China set a modest five-year growth target for its nuclear power generation capacity and promised quicker development of alternative energy sources as it seeks to cut its carbon footprint, but left its coal industry largely untouched. The world’s third-largest largest nuclear power producer, aims to have 70 gigawatts (GW) of installed capacity by 2025, the government said in its 2021-2025 plan delivered to the Chinese parliament.
China originally aimed to bring its total nuclear installed capacity to 58 GW by 2020 but failed to meet the target following a long moratorium on new projects as well as delays at new third-generation plants. The plan also called for a rapid boost to wind and solar power generation and promotion of electricity generation from waste to help China meet its goal of having non-fossil fuels meet around 20% of total energy consumption by 2025.

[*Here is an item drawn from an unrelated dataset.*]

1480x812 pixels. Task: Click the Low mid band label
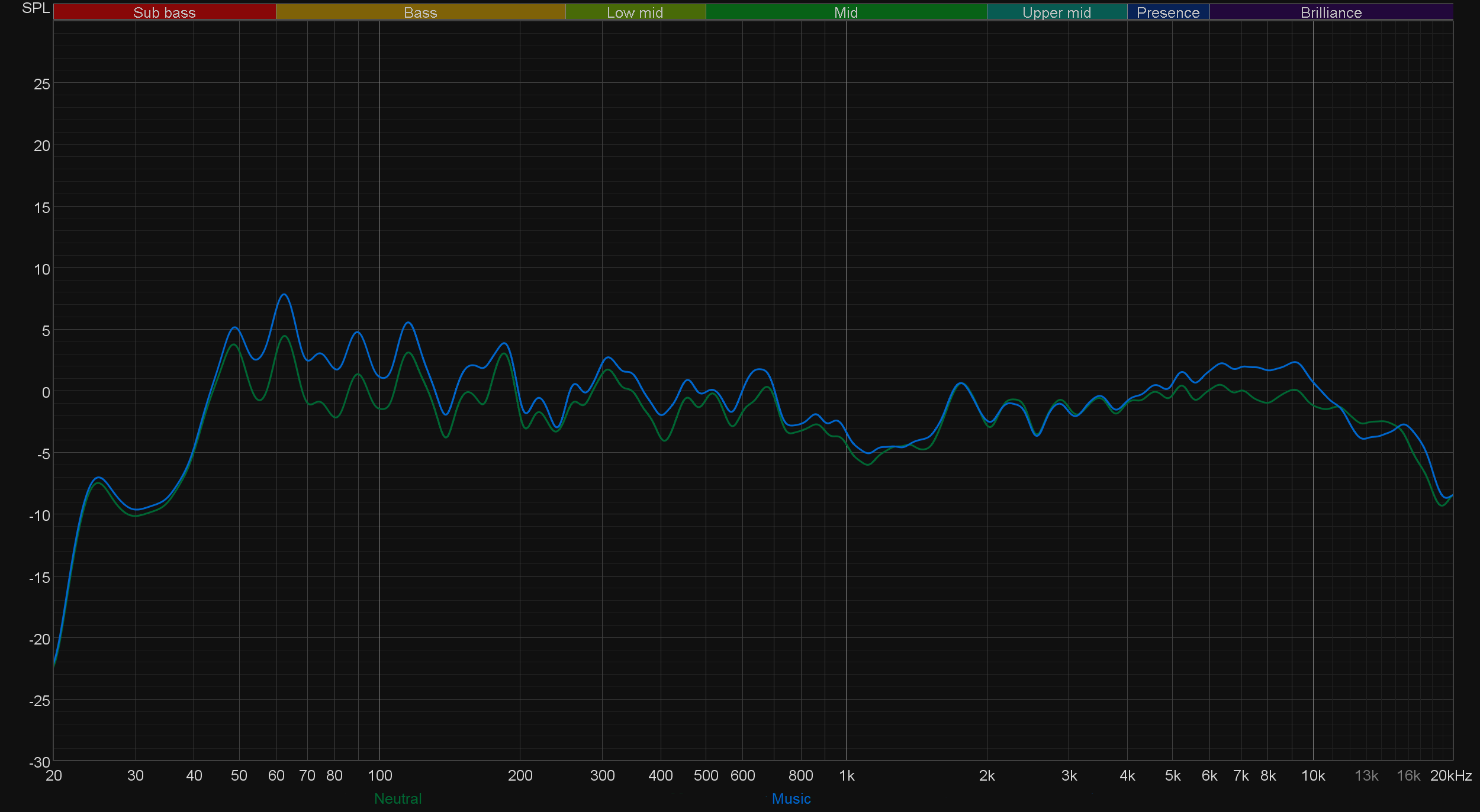(635, 12)
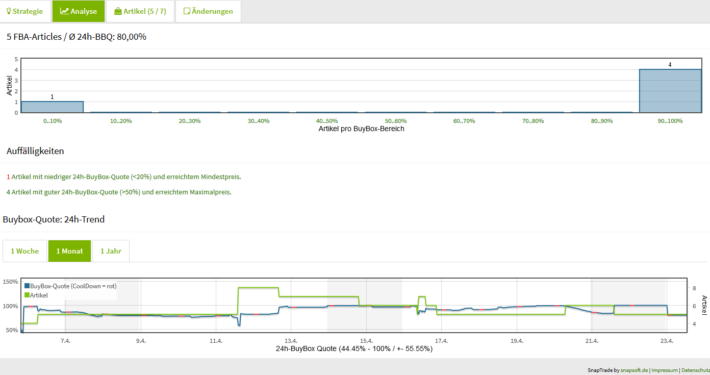Open the good BuyBox-Quote Maximalpreis notice link
Screen dimensions: 710x375
[119, 192]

The world’s top energy consumer has pledged to become carbon neutral by 2060 but has to play a delicate balancing act to support its energy needs for growth. Towards that end, the government has called for accelerating unconventional oil and gas resource development during the five-year period, including tapping deep-sea offshore China and deep onshore reservoirs that require more sophisticated equipment and drilling technology.

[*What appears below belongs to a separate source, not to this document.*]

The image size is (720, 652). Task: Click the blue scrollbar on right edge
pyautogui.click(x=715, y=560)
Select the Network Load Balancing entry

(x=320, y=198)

The plan said China will expand infrastructure spending especially on natural gas by 2025, including building long-distance domestic trunk lines to transport gas from Russia’s Siberia, as well as a second project to pipe gas from southwestern Sichuan to the east. The government, however, stopped short of introducing a ban on building new coal-fired plants, nor set a target for curtailing coal power plants’ capacity for 2021-2025, although Beijing aims to cut the economy’s carbon intensity by 18%.
Instead, it called for appropriately managing the pace of coal power expansion and let electricity partially replace coal. The country will continue to lower electricity fees for industrial and commercial sectors this year, it said.